Activity: Set down exactly the lines below, starting at the one that contains "Click inside the sample input code box" and ending at the one that contains "Given: Click Reply in the wave toolbar", with both of those lines included and nothing else.

╭─ Data for processing

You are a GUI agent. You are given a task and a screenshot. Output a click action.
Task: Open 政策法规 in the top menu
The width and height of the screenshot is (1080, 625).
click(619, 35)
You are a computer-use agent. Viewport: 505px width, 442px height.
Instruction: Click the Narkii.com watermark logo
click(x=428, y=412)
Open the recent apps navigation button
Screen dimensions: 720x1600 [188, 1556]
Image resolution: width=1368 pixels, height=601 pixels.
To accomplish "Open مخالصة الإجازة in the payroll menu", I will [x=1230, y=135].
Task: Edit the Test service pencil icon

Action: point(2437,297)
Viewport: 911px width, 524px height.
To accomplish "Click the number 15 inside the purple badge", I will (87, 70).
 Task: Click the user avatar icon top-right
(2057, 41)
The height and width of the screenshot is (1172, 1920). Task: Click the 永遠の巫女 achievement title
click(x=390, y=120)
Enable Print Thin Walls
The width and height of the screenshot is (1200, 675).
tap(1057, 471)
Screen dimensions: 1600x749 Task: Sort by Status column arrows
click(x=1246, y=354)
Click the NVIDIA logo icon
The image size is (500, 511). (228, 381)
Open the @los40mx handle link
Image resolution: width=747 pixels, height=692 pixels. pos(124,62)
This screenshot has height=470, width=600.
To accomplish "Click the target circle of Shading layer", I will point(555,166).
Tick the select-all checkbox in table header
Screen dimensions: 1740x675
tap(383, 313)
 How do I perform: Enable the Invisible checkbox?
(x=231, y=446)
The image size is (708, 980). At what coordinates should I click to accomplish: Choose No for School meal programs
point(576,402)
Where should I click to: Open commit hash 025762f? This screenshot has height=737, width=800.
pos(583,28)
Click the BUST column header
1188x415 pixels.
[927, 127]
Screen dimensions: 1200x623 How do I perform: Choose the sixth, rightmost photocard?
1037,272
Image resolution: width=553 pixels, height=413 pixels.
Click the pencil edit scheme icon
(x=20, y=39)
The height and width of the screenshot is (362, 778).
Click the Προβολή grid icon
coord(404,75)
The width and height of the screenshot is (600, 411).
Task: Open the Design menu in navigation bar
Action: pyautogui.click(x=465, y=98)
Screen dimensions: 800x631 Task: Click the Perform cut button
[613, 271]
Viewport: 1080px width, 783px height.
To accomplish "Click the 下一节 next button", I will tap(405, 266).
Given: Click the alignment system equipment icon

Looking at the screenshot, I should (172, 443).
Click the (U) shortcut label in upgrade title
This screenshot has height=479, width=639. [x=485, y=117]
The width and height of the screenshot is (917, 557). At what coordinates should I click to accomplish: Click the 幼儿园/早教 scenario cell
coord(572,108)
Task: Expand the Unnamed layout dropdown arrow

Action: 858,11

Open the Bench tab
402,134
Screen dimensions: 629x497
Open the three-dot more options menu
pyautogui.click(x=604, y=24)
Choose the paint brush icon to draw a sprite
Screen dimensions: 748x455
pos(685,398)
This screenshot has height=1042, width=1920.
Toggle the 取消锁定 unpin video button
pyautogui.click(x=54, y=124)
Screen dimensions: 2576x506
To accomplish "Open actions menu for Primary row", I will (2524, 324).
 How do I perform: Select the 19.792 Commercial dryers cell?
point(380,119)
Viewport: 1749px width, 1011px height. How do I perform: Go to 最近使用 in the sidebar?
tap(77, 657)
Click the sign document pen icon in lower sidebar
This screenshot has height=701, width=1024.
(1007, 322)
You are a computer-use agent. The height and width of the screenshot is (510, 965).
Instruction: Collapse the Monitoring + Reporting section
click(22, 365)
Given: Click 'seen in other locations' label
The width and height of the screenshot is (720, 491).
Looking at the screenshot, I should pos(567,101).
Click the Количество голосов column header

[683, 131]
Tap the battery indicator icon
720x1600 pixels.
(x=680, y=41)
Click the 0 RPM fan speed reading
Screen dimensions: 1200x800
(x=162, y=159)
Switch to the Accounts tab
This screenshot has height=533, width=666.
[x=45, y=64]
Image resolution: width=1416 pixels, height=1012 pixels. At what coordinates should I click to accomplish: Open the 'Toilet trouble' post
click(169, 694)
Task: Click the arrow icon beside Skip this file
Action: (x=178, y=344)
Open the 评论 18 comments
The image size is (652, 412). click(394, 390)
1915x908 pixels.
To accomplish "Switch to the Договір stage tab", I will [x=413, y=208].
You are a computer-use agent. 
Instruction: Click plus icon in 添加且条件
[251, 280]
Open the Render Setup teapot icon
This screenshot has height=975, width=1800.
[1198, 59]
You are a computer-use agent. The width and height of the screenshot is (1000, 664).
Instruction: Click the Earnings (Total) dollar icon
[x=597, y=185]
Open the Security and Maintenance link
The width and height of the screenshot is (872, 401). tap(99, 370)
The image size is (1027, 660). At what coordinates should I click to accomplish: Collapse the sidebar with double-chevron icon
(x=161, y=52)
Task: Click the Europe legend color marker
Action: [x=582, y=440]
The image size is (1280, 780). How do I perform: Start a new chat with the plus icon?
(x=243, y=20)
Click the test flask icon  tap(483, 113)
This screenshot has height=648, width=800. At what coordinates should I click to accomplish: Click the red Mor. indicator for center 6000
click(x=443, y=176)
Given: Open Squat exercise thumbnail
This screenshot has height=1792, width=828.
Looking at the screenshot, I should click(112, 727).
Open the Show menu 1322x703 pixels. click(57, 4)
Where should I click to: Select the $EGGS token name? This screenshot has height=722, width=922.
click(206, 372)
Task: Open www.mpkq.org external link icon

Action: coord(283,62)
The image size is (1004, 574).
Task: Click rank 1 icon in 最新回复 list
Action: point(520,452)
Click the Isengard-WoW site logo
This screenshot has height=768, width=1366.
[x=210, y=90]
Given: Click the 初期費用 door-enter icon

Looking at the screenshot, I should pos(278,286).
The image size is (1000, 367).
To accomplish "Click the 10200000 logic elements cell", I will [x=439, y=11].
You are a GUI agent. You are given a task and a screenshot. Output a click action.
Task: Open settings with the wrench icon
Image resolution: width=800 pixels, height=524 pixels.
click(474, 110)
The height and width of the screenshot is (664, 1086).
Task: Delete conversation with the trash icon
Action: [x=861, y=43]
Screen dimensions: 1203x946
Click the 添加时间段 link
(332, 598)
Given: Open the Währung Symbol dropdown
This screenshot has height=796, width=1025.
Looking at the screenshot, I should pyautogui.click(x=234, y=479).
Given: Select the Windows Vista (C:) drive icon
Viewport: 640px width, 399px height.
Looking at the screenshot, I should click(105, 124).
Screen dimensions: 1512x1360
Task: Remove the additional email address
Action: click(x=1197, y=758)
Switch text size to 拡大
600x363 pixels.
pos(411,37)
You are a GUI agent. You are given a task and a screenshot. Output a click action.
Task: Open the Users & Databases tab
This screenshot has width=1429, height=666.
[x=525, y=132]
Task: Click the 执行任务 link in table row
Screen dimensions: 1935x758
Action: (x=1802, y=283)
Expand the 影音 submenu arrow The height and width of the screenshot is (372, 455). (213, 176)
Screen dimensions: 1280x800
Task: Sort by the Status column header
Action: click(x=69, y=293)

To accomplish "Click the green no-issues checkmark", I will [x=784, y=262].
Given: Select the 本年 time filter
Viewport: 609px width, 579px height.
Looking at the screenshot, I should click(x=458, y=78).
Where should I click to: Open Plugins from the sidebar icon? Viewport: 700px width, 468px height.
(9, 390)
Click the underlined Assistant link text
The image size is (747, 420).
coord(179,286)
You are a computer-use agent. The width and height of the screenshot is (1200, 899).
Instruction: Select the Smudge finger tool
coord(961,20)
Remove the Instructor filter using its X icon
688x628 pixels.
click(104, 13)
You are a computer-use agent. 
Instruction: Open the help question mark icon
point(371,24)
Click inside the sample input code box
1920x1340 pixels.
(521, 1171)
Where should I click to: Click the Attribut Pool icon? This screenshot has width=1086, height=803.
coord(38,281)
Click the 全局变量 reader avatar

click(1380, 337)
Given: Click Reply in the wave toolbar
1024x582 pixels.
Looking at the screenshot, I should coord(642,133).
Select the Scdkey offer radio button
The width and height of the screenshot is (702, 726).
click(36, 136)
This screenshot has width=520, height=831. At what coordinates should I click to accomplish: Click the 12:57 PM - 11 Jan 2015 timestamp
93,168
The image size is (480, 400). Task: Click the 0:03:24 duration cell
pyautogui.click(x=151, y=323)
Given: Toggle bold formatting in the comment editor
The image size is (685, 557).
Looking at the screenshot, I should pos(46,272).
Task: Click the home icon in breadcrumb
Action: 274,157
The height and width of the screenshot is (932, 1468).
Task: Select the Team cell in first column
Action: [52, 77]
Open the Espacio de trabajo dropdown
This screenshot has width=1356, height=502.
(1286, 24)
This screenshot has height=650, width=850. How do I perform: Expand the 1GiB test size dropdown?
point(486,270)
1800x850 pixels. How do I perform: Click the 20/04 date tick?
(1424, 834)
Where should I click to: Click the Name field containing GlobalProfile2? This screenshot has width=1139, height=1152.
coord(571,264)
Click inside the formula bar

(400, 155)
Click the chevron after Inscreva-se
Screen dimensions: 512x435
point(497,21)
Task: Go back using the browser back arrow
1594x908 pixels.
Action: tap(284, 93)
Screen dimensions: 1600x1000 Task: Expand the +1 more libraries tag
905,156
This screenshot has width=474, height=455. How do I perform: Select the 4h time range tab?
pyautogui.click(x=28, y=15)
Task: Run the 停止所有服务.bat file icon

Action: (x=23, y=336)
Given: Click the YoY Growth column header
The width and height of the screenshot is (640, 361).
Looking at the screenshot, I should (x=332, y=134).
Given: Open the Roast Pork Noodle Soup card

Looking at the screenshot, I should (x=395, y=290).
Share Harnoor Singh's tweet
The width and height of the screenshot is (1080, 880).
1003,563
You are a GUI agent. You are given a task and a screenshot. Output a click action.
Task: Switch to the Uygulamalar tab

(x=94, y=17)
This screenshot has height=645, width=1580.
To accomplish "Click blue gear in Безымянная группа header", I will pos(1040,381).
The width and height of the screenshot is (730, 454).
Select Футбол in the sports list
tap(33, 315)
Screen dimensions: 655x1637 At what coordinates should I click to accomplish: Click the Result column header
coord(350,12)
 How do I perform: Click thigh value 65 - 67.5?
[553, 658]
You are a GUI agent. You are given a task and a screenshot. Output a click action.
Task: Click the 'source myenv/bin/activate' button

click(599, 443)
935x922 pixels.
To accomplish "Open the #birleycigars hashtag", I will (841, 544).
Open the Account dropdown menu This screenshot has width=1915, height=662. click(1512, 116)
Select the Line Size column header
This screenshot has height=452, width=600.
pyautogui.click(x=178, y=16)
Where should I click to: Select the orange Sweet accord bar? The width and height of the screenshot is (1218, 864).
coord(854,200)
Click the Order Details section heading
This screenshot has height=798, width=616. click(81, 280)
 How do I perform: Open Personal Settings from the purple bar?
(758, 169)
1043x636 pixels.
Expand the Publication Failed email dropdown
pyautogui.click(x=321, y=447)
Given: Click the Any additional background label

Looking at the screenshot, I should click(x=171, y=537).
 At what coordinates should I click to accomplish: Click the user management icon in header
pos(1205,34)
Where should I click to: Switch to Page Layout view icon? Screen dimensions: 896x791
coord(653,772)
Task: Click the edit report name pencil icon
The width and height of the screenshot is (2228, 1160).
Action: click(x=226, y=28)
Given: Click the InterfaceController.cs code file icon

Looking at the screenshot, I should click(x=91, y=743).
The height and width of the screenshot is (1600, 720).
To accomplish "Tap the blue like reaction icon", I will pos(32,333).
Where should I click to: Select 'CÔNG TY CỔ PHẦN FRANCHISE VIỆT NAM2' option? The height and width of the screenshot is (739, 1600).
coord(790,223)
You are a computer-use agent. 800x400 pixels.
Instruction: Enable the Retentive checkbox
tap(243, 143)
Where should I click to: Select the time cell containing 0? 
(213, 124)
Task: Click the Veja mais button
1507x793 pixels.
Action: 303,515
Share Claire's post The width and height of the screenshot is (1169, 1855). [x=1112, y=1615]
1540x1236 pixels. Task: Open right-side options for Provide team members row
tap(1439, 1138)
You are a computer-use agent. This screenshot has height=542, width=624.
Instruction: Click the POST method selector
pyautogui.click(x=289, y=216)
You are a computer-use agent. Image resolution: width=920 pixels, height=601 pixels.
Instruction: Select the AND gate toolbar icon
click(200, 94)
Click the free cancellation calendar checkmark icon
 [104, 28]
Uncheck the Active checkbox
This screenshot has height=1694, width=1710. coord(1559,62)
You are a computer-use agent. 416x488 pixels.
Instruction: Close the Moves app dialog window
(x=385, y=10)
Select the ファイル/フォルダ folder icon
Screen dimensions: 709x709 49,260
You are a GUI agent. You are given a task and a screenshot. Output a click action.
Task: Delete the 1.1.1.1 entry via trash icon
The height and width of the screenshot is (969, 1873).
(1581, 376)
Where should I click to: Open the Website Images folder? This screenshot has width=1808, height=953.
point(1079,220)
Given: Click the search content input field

╰─

Answer to the problem:
Click inside the sample input code box
1920x1340 pixels.
(521, 1171)
Where should I click to: Click the Attribut Pool icon? This screenshot has width=1086, height=803.
coord(38,281)
Click the 全局变量 reader avatar

click(1380, 337)
Given: Click Reply in the wave toolbar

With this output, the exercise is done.